Si les oiseaux s'étaient trompés...

Paul de Glécy, 1989

Les oiseaux peuvent se tromper, le lecteur non. Les membres du jury A.L.P.HA. encore moins, qui décernèrent, il y a peu, leur récompense suprême à ce singulier homme de plume (de plumes ?) qu'est Paul de Glécy. Oserai-je affirmer, vu le contexte, qu'en l'occurrence nous avons affaire à un écrivain de haut vol ?

La formule a beau relever du jeu de mots facile, elle ne trahit pas la réalité pour autant : rien, chez lui, qui pèse ou qui pose ; rien que le froissement d'ailes majestueux de celui qui, au dire du poète, « plane sur la vie, et comprend sans effort le langage des fleurs et des choses muettes »...

Mais les oiseaux ne vous branchent peut-être pas ? Vous seriez plutôt du style « Vos gueules les mouettes » ? L'outarde vous monte au nez au moindre gazouillis ? Ne vous faites pas de mouron pour si peu : les oiseaux qu'élève le sieur de Glécy, quand ils ne seraient pas tous de laine ou de soie, ne manquent ni d'étoffe ni de panache. Ici nulle oie blanche, pas le plus petit roucoulement de tourterelle ; pas davantage de ces merles dont nous autres lecteurs, plutôt que de claquer du bec, devons nous contenter trop souvent, tout en rêvant aux grives.

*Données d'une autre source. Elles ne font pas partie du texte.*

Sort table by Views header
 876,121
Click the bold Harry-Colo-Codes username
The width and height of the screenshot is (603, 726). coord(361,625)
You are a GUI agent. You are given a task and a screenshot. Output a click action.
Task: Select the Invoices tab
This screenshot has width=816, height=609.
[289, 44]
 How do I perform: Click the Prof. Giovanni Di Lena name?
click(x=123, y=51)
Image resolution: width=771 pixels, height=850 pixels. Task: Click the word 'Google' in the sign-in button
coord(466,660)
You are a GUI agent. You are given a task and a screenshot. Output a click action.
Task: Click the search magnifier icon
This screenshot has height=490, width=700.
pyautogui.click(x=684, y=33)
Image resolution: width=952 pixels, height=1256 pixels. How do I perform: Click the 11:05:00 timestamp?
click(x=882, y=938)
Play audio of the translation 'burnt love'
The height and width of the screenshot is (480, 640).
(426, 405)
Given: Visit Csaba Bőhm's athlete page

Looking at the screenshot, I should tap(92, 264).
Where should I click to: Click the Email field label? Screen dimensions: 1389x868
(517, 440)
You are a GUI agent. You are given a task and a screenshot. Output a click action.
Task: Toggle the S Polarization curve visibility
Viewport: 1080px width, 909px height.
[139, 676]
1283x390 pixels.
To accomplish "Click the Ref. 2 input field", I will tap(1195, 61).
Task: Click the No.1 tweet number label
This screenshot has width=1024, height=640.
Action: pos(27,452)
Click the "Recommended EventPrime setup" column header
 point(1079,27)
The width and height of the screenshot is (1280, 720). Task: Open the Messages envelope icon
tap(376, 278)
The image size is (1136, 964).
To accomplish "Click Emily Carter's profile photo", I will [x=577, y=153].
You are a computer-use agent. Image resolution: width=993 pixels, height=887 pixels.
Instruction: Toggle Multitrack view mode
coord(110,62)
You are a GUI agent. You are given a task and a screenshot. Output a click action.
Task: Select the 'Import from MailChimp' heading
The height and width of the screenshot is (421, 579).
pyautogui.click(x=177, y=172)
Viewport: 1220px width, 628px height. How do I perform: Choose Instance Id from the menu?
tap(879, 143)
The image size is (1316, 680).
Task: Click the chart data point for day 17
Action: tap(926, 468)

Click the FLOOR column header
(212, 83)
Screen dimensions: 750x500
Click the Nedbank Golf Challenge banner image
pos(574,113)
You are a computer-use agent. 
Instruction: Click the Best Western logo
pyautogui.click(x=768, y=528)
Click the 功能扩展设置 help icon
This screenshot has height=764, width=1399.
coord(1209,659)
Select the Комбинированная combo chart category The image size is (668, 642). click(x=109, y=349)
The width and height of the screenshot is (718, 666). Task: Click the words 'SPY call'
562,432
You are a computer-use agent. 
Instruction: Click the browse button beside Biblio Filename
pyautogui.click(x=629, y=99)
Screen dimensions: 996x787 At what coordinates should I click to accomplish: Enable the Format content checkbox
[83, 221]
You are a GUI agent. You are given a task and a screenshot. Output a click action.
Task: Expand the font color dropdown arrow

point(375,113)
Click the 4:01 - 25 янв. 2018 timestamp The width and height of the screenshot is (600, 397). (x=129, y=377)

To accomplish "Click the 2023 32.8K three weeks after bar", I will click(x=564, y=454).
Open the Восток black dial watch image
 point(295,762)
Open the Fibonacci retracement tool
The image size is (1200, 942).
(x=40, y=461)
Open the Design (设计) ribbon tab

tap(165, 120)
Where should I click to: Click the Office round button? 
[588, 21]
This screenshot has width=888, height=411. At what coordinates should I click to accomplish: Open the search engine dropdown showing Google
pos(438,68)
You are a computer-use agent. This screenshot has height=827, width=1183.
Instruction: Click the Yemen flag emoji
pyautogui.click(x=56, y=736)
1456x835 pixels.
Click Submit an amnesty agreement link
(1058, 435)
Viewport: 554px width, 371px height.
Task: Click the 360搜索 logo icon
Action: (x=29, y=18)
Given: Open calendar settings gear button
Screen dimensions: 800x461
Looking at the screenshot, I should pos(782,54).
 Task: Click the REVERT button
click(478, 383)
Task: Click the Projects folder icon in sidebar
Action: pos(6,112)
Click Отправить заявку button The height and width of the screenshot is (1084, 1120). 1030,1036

Bref, rien de ce qui fait ces rossignols qui peuplent les plus hautes de nos étagères. Ici, originalité oblige, ce sont les ordinateurs qui jouent les grues et le miroir, quand on l'interroge, révèle tout autre chose que les sempiternelles alouettes.

L'auteur, vous le constaterez... chemin faisan, est entre tous ces oiseaux le plus rare : un rien fou, sans doute, de cette folie créatrice qu'a si bien mise en images son — inséparable ! — complice Gérard Constant ; pas le moins du monde manchot, en tout cas, lorsqu'il s'agit de nous pondre ses textes. Car s'il donne à ses nouvelles des noms d'oiseaux, jamais Paul de Glécy n'insulte la langue : sa phrase, indemne de tout nid-de-poule, est un perpétuel chant du signe.

Mais le préfacier n'a que trop joué les pies quand à l'évidence il lui suffisait, pour clamer son admiration (et son envie), d'un long sifflement. Laissez-le donc se parer, ô combien inutilement, des plumes du paon et prenez plutôt la liberté... d'entrer dans la cage. Le temps, lui aussi, est tout prêt à y suspendre son vol.